Pieno luglio 2019, il mio hotel dava proprio sulla British Library, di cui avevo sentito un gran parlare. Dall’alto avevo già potuto osservare la complessità dei bassi edifici in mattoni rossi affacciati su una grande corte e la enorme statua di Isaac Newton a dominare gli ampi spazi esterni con il suo sguardo severo.
Il complesso, ultimato nel 1998, custodisce documenti preziosissimi. Tra questi il Codex Sinaiticus (stimato il primo testo completo del Nuovo Testamento), i taccuini di Leonardo e una copia della Magna Carta risalente al 1215.
La libreria si trova qui dal 1998 fra le stazioni londinesi di King’s Cross e Euston, appena fuori il quartiere di Bloomsbury, area legata indissolubilmente a circoli artistici e a grandi nomi della letteratura inglese. Charles Dickens, Virginia Woolf, Thomas Stearns Eliot fra questi.
L’edificio suscita reazioni contrastanti, compresa la mia. Soprattutto la facciata, disegnata dall’architetto Colin St. John Wilson, non piace a tutti. Vuoi perché il fabbricato è costato troppo, sembra essere quello più caro della Gran Bretagna con i suoi 500 milioni spesi, vuoi per lo stile, il Principe Carlo lo paragonò a un palazzo della polizia segreta.
Ma anche per chi ne critica l’aspetto esterno, come non ammirarne l’ampio e spettacolare interno? Come non rimanere storditi alla notizia che sono stati usati 10 milioni di mattoni per costruire tutto questo? Una volta entrati, ciò che impressiona maggiormente è quello che si può ammirare nella Treasure Exhibitions, dove sono esposti documenti inerenti alla cultura britannica, e non, che vanno dalla copia duecentesca della Magna Carta agli scritti di Shakespeare, dalle lettere di Virginia Woolf alle canzoni autografe dei Beatles.
E sono rimasto sbalordito, spero non si sia tanto notato, nell’ammirare la torre di vetro e bronzo situata al centro della biblioteca. Sei piani contenenti The King’s Library, la biblioteca accademica di oltre 85.000 volumi donata alla nazione britannica da re Giorgio IV. Qui si trovano I Racconti di Canterbury di Chaucer e la prima raccolta delle opere di Shakespeare.
La British Library è soprattutto una biblioteca di ricerca, quindi serve un’autorizzazione per accedere alle molte reading room. Il regolamento è rigido, in perfetto stile British, le richieste di accesso devono essere ben motivate e se possibile anche accompagnate da lettere di presentazione di scuole, Università o biglietti da visita “importanti” che accertino il reale interesse alle consultazioni o ai prestiti. Niente penne, ombrelli, oggetti appuntiti. Solo matite, ma divieto assoluto di sottolineature (ci mancherebbe altro, magari ti arrestano).

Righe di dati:
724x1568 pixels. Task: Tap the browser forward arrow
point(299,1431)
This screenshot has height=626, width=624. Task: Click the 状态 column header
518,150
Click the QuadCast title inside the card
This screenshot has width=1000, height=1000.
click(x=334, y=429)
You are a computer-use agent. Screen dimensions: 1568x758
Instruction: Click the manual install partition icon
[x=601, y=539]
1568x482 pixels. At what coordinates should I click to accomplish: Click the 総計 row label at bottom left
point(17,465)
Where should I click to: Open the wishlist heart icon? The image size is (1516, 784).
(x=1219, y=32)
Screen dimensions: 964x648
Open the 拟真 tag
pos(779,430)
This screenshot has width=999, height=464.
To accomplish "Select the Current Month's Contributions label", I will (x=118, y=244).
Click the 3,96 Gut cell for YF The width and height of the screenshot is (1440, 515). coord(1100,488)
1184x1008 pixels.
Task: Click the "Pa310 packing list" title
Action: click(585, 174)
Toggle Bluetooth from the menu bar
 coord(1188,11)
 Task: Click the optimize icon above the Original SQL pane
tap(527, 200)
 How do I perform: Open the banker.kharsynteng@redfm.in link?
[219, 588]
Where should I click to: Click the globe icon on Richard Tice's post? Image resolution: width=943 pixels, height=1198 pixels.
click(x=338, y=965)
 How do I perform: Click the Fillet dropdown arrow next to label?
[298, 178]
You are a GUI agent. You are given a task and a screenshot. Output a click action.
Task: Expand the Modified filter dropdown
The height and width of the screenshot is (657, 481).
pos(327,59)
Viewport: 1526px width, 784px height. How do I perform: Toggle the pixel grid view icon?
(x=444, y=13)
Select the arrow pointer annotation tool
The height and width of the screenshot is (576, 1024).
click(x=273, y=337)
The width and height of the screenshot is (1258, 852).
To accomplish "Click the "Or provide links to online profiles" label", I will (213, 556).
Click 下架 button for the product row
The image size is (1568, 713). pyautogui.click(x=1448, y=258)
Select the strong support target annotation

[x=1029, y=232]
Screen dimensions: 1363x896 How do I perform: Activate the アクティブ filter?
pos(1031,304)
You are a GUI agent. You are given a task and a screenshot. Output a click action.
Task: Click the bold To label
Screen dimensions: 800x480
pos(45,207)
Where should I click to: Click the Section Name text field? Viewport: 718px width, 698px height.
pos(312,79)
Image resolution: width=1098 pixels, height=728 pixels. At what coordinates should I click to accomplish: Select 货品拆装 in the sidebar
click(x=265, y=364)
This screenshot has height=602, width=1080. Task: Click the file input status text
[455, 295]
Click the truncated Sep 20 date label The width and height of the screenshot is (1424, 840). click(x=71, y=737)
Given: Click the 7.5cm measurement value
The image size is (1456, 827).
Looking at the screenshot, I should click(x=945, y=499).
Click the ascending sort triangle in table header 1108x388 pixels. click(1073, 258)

Obiettivo: Ripeti parola per parola il passo del brano sulla British Library che inizia dalle parole "La libreria si" e si ferma dopo "Eliot fra questi.".

Esercizio svolto:
La libreria si trova qui dal 1998 fra le stazioni londinesi di King’s Cross e Euston, appena fuori il quartiere di Bloomsbury, area legata indissolubilmente a circoli artistici e a grandi nomi della letteratura inglese. Charles Dickens, Virginia Woolf, Thomas Stearns Eliot fra questi.